start RECORDS SHOWN

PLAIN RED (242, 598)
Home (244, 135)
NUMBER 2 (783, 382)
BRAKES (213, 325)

end RECORDS SHOWN
start RECORDS SHOWN

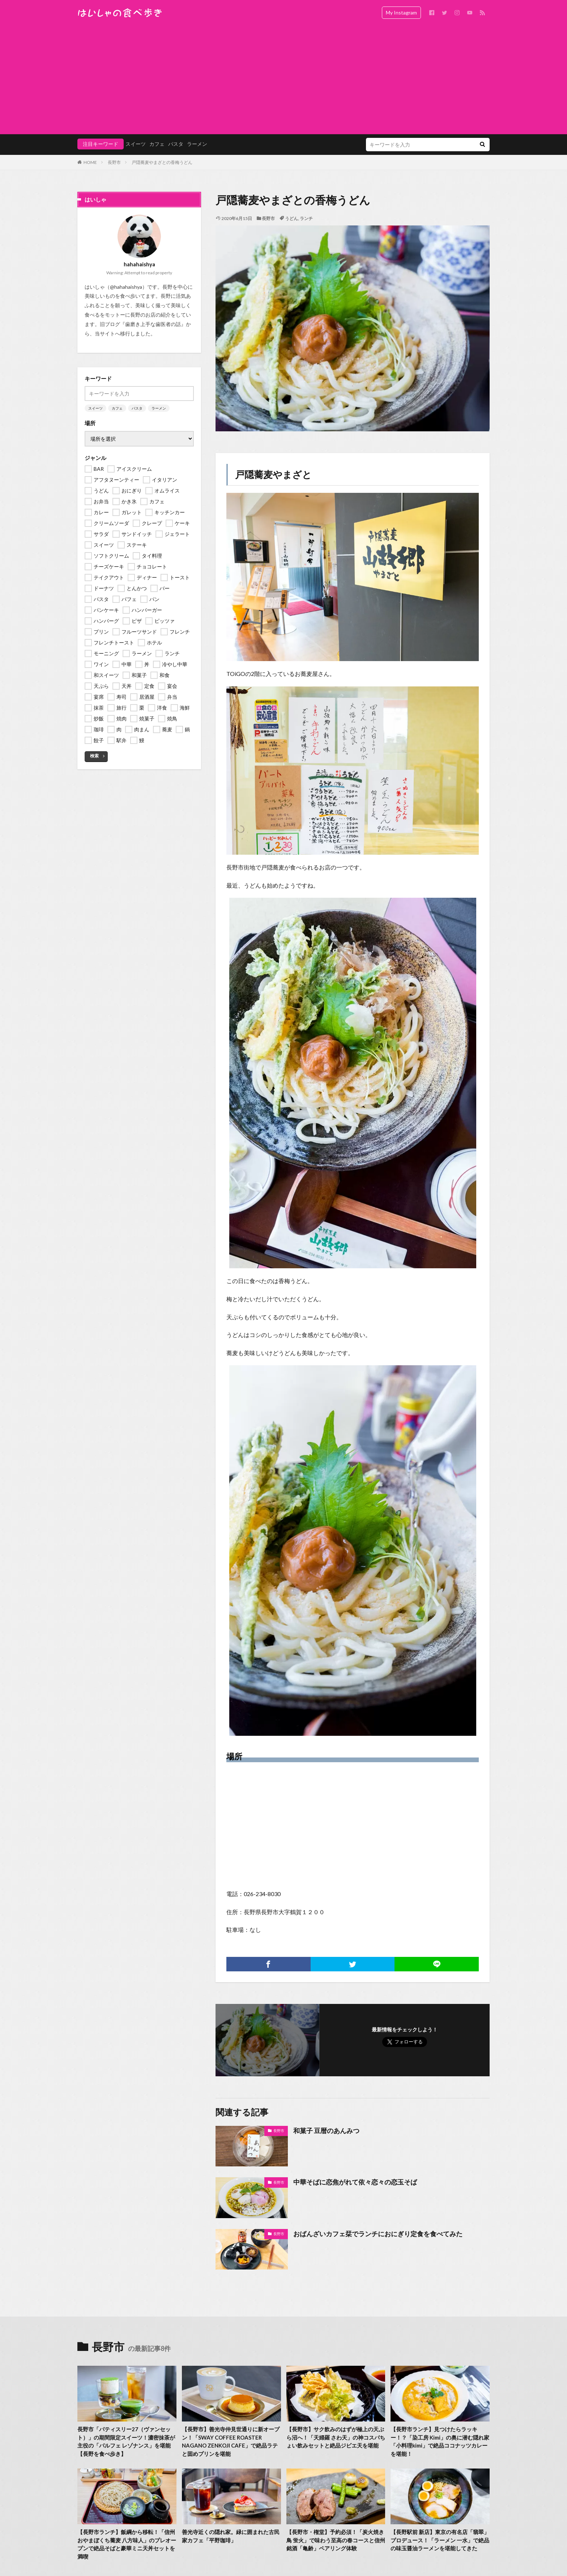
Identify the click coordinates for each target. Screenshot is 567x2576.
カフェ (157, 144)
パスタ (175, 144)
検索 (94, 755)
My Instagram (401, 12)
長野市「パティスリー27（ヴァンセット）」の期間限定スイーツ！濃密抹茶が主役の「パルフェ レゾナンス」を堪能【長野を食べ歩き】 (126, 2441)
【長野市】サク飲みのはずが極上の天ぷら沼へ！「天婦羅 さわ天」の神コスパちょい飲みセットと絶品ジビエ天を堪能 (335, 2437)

end RECORDS SHOWN

- _DESCRIPTION OF THE TASK_
Please extract each line of the records above that contains the string "target" and copy it in full.

- _COMPLETE OUTPUT_
Identify the click coordinates for each target. Screenshot is 567x2576.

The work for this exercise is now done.